头颈部鳞癌是头颈部最常见的恶性肿瘤。过去,一旦复发或发生远处转移,患者的中位生存期往往只有4.3至10个月不等。但近年来,免疫治疗——特别是PD-1免疫检查点抑制剂,比如大家常听到的“帕博利珠单抗(可瑞达/Keytruda,简称K药)”和“纳武利尤单抗(欧狄沃,简称O药)”,为这一阶段带来了革命性的突破。
一分钟看懂“免疫治疗”:你身体里的免疫T细胞是“警察”,癌细胞是“坏蛋”。但坏癌细胞会伪装成“好人”(表达PD-L1蛋白),蒙蔽警察。而PD-1免疫检查点抑制剂,就像是“撕掉伪装”的武器,让“警察”重新识别并攻击癌细胞。
划重点:PD-L1 CPS检测——直接关系你能否用上K药
在决定能不能用、该不该用免疫治疗前,医生一定会建议你做一项关键检测:PD-L1 CPS检测。

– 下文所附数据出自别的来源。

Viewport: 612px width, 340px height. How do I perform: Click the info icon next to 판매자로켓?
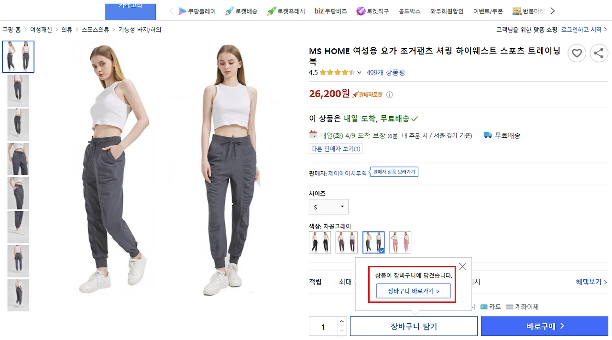(x=390, y=95)
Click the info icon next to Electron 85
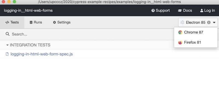This screenshot has width=219, height=101. (x=209, y=22)
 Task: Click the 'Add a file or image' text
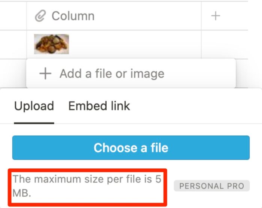tap(112, 73)
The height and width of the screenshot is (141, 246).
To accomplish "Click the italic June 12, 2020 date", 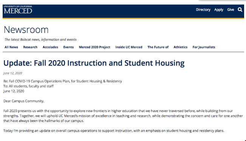I will (13, 73).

这是目前预测免疫治疗效果最重要的生物标志物之一。
什么是CPS?
CPS,即联合阳性评分。它看的不仅是肿瘤细胞表达了PD-L1,还会观察肿瘤周围聚集的免疫细胞(淋巴细胞、巨噬细胞)上是否也表达了PD-L1。评分越高(如CPS≥20),通常预示着肿瘤更依赖PD-1/PD-L1通路来逃避免疫攻击,因此免疫单药治疗效果可能越好。CPS评分结果怎么看?
CPS ≥ 1(阳性):属于免疫治疗的“获益人群”,可以考虑使用帕博利珠单抗单药或联合化疗。
CPS ≥ 20(高表达):获益可能更显著。根据大型临床研究KEYNOTE-048的数据,使用帕博利珠单抗单药一线治疗,中位总生存期可达14.8个月,而传统靶向联合化疗(EXTREME方案)仅为10.7个月,死亡风险降低了42%。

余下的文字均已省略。